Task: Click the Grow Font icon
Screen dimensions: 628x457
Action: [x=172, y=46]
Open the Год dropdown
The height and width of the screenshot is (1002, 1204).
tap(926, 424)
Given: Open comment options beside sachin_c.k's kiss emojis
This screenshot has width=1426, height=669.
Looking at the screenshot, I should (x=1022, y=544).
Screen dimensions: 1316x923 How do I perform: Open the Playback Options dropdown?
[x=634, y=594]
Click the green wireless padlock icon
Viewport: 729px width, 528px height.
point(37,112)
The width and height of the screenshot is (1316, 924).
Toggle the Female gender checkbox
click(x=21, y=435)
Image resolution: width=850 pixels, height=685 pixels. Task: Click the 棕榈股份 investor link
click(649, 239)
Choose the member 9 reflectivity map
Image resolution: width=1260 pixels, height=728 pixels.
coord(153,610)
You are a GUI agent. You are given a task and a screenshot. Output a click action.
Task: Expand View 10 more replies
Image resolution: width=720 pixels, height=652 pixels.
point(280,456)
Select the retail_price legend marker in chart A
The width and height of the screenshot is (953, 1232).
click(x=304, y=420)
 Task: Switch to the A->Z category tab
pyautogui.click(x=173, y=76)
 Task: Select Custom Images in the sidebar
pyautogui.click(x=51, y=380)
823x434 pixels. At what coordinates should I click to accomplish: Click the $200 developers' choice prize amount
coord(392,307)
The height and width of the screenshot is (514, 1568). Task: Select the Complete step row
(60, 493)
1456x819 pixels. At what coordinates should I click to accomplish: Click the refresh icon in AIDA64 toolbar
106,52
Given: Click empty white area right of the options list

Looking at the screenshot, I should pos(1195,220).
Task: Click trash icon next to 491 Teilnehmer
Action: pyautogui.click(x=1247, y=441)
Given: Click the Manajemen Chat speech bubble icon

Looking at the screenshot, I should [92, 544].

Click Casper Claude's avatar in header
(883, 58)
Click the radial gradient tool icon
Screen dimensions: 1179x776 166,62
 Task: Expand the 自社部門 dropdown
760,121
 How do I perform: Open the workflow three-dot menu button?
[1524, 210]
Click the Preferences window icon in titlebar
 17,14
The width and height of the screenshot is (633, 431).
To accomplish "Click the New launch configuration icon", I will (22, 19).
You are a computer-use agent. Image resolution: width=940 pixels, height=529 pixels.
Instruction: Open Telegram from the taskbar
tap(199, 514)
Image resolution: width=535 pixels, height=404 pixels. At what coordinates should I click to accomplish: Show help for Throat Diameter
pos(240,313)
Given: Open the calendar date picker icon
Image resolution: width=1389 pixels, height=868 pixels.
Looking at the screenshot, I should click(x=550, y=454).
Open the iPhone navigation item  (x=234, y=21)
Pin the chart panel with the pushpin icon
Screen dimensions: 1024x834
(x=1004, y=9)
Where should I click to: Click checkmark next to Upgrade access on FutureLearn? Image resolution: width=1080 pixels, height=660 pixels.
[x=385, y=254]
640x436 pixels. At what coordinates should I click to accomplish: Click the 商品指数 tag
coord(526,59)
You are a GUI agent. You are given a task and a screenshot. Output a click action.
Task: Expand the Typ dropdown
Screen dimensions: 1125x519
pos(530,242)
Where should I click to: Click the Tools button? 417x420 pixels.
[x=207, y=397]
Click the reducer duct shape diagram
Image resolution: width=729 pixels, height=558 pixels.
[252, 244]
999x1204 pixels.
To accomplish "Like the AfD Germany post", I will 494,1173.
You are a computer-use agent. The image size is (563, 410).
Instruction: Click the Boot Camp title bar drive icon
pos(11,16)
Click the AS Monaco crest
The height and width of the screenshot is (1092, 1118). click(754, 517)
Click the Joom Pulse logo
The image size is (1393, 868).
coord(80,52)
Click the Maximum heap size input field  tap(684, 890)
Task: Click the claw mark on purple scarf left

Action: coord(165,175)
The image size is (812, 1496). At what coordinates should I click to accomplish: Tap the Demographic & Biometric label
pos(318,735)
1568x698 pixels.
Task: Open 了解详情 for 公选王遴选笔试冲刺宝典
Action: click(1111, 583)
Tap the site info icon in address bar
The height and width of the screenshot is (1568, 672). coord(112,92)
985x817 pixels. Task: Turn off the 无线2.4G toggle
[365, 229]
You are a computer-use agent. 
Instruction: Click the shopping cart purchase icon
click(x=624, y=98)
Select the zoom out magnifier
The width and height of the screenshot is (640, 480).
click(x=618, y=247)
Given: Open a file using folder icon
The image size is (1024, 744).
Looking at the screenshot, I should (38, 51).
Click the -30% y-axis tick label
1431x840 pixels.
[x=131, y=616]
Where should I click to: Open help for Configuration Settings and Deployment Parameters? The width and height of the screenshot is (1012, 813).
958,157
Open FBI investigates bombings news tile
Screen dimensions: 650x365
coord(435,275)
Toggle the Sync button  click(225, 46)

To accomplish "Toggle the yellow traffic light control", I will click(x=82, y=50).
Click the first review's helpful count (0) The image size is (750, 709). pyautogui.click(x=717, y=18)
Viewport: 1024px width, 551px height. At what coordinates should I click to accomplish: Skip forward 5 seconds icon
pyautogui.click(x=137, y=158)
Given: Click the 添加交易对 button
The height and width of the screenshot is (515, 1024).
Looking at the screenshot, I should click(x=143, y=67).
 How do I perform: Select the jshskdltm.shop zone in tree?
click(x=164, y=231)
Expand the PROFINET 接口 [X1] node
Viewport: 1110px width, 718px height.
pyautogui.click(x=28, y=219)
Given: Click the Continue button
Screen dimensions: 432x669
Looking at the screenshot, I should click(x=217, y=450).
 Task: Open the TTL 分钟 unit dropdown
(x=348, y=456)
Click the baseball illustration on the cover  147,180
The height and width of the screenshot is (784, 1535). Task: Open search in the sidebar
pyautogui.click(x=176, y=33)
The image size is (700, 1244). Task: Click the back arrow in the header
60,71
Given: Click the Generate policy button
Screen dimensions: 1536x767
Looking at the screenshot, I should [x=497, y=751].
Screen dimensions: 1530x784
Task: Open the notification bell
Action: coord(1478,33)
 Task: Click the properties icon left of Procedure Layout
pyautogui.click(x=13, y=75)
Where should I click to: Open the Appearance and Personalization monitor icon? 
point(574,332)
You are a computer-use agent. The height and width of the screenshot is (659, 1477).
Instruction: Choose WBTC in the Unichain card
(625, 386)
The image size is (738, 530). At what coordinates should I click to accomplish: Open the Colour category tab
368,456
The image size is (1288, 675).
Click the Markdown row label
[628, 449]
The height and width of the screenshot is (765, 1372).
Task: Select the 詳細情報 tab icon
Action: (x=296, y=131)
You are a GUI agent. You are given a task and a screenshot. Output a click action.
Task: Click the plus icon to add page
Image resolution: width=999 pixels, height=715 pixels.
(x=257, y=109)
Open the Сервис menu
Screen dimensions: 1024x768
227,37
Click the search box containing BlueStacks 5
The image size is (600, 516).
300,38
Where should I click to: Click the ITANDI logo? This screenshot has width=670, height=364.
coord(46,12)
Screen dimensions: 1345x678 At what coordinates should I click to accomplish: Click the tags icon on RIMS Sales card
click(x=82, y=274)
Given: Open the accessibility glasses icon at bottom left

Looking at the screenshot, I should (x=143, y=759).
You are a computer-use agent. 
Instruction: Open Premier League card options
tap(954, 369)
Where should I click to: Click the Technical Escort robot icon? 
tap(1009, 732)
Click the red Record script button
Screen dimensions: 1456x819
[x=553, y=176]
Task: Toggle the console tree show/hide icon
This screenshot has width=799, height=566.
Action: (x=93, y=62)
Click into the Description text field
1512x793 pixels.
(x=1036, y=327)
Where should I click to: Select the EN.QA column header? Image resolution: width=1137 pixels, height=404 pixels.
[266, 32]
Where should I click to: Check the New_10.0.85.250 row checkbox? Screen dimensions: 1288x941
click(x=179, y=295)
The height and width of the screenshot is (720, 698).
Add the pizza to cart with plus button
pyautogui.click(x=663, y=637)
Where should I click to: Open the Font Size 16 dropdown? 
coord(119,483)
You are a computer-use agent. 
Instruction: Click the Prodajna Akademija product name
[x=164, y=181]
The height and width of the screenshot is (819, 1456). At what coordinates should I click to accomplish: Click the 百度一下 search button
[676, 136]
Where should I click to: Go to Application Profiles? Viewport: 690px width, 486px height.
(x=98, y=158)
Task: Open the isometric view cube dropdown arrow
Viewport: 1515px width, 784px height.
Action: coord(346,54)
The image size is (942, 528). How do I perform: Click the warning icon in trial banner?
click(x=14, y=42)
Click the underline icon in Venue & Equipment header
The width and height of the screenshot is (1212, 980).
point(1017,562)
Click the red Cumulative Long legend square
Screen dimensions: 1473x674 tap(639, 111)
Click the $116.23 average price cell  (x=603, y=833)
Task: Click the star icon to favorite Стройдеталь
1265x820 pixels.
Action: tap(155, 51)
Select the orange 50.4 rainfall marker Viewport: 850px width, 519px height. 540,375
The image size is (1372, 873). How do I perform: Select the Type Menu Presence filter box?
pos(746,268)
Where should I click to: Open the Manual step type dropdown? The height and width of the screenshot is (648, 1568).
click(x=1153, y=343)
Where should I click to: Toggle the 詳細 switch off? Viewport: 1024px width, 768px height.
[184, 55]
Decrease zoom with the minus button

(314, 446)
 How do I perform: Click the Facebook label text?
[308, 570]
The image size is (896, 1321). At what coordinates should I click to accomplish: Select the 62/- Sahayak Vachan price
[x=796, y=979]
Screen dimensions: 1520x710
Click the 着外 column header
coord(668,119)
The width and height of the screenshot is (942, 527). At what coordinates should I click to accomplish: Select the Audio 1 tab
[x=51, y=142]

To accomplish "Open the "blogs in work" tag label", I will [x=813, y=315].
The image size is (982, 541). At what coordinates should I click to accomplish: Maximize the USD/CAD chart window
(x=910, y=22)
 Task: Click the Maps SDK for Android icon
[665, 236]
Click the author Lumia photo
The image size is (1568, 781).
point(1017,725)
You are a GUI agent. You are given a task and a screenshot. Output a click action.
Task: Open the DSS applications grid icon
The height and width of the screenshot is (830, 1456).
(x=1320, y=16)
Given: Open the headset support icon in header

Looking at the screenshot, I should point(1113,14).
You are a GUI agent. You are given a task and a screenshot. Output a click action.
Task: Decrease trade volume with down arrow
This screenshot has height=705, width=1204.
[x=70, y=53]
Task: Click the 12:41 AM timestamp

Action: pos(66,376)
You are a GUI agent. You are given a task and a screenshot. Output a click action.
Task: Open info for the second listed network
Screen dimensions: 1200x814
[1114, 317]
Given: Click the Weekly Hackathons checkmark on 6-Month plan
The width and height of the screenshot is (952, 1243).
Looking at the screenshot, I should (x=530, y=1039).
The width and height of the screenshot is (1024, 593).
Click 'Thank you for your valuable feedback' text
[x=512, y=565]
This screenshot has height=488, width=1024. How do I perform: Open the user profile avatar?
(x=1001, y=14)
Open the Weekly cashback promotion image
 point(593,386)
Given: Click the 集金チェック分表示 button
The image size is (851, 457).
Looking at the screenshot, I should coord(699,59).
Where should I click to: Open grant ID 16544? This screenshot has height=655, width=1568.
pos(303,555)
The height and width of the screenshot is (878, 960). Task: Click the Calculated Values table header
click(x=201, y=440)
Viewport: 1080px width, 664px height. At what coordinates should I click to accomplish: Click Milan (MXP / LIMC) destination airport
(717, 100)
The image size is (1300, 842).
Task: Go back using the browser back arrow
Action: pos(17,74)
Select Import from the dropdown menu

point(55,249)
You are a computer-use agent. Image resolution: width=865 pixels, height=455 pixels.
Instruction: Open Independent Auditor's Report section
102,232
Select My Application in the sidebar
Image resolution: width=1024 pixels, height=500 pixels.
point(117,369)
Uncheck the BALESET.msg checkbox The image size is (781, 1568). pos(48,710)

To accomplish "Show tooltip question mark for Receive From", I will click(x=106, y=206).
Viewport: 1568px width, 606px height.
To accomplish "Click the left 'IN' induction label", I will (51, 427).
■ ■ ■ ■
• [GIVEN PROBLEM]: Turn the rows starting at the line that contains "Given: Open the headset" and ending at the line that contains "Action: pos(66,376)" into a JSON list of strings, one string per line, leaving out blank lines.

• [RESPONSE BELOW]:
[
  "Given: Open the headset support icon in header",
  "Looking at the screenshot, I should point(1113,14).",
  "You are a GUI agent. You are given a task and a screenshot. Output a click action.",
  "Task: Decrease trade volume with down arrow",
  "This screenshot has height=705, width=1204.",
  "[x=70, y=53]",
  "Task: Click the 12:41 AM timestamp",
  "Action: pos(66,376)"
]